Im politischen Leben spielten Frauen eine eindeutig untergeordnete Rolle. Zwar gab es 1992 drei Ministerinnen, und zwölf von 70 Abgeordneten im Parlament waren Frauen; auf den mittleren und unteren Ebenen der Verwaltung fehlten sie jedoch fast vollständig. Die mächtigsten Frauen Anfang der 1990er Jahre in Ruanda waren die Premierministerin Agathe Uwilingiyimana, eines der ersten Opfer des Völkermords, sowie drei Täterinnen: Agathe Habyarimana, die einflussreiche Frau des Präsidenten, Pauline Nyiramasuhuko, Ministerin für Familie und Frauen, und Agnes Ntamabyaliro, die Justizministerin.

Angaben darüber, wie viele Ruander sich aktiv am Völkermord beteiligten, gehen weit auseinander.
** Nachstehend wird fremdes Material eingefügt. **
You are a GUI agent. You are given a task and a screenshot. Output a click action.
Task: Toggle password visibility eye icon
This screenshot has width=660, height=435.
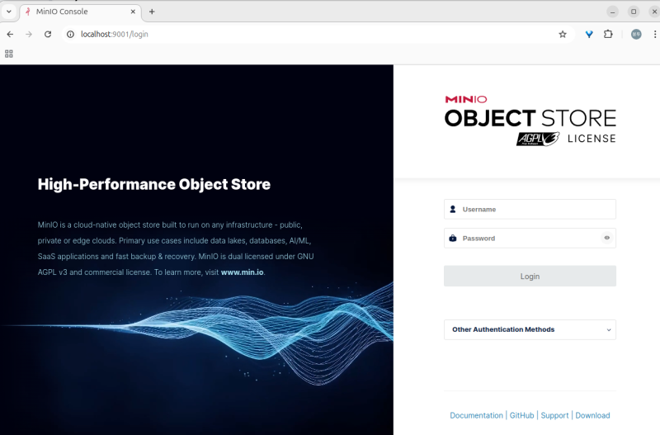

Für Ruanderinnen sind die Zahlen noch weniger zuverlässig. Der Anteil von Frauen unter den wegen Völkermord Inhaftierten beläuft sich auf unter sechs Prozent; tatsächlich muss man wohl von einer hohen Dunkelziffer ausgehen. Zu viele Fälle sind dokumentiert, in denen Ruanderinnen Tutsi aus ihrer Nachbarschaft zu Tode geprügelt, ihre Verstecke verraten und zum Morden aufgehetzt haben. Etwas klarer scheint die soziale und gesellschaftliche Zuordnung der Täterinnen zu sein: Es waren eher Frauen in Leitungs- und Machtpositionen, die sich aktiv am Völkermord beteiligt haben.

Richter und Staatsanwälte nehmen Frauen als Täterinnen nicht ernst genug

Wie kommt es, dass trotzdem nur vergleichsweise wenige von ihnen angeklagt und verurteilt wurden? Ein Grund ist sicher, dass das Justizsystem Ruandas stark überfordert ist. Gerald Gahima, ehemaliger Generalstaatsanwalt Ruandas: "Staatsanwälte bringen gerne nur die simpelsten Fälle zur Anklage. Eine schwierige Beweislage macht mehr Arbeit."

Hinzu kommt das traditionelle, oben beschriebene Rollenverständnis. Auch wenn die Rolle der Frau schon vor dem Völkermord bisweilen von der Norm abwich, sie galt noch lange nicht als stark, selbstbestimmt oder gar den Männern ebenbürtig. Vor Gericht beriefen sich die Täterinnen dann auch auf die gesellschaftlich anerkannten weiblichen Attribute: Sie seien von Männern gezwungen worden, hätten aus Angst gehandelt oder nur beratende Funktion gehabt. Staatsanwälte und Richter ließen sich entweder von dieser Argumentation beeindrucken oder führten sie sogar ihrerseits ins Feld. Anders ausgedrückt: Sie nahmen Frauen als Täterinnen nicht ernst.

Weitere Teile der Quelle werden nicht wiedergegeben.